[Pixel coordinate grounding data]

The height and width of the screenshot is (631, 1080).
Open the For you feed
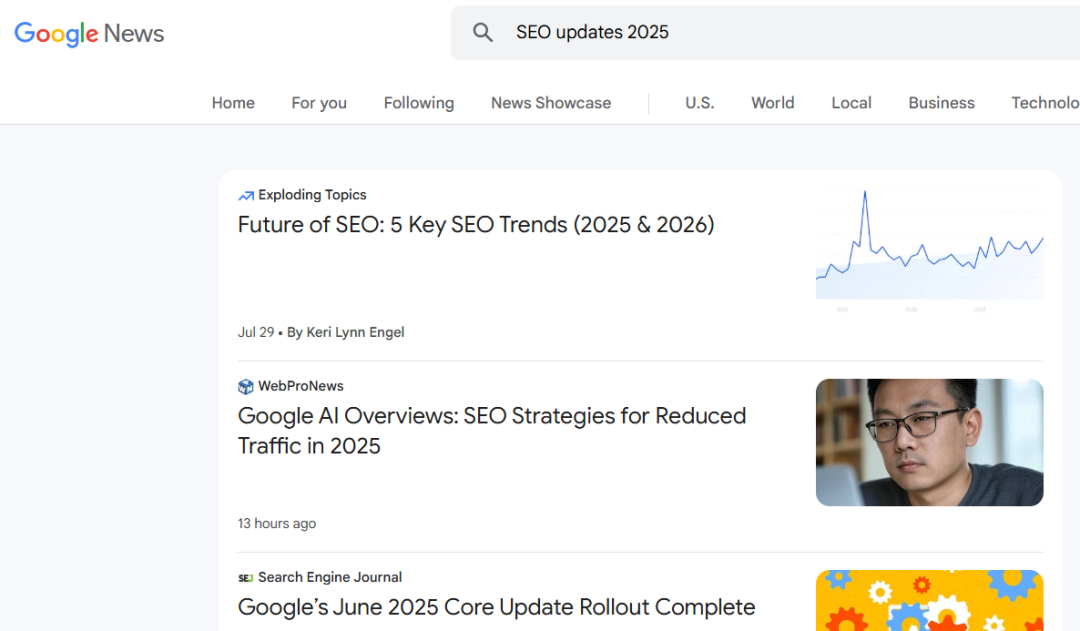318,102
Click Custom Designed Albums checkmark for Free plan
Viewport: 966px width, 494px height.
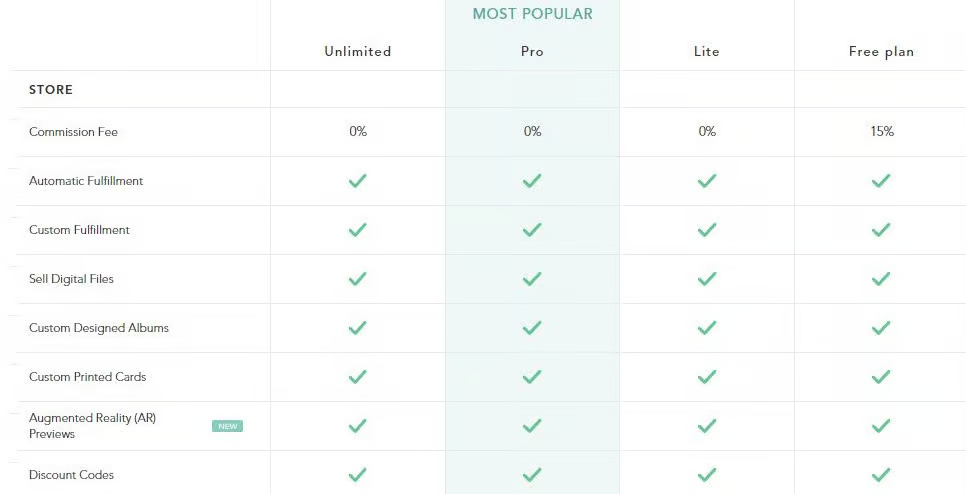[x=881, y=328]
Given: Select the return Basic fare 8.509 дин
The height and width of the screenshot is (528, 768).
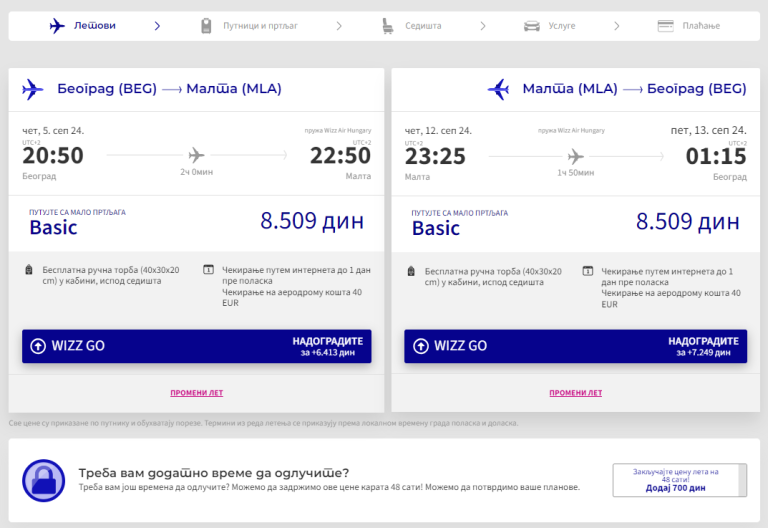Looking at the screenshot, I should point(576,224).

## Task to complete
Once you reach the line containing "The height and width of the screenshot is (528, 768).", print it and every line after it exactly, through the end of the entries, without any pictures.

## Task result
The height and width of the screenshot is (528, 768).
Looking at the screenshot, I should point(576,224).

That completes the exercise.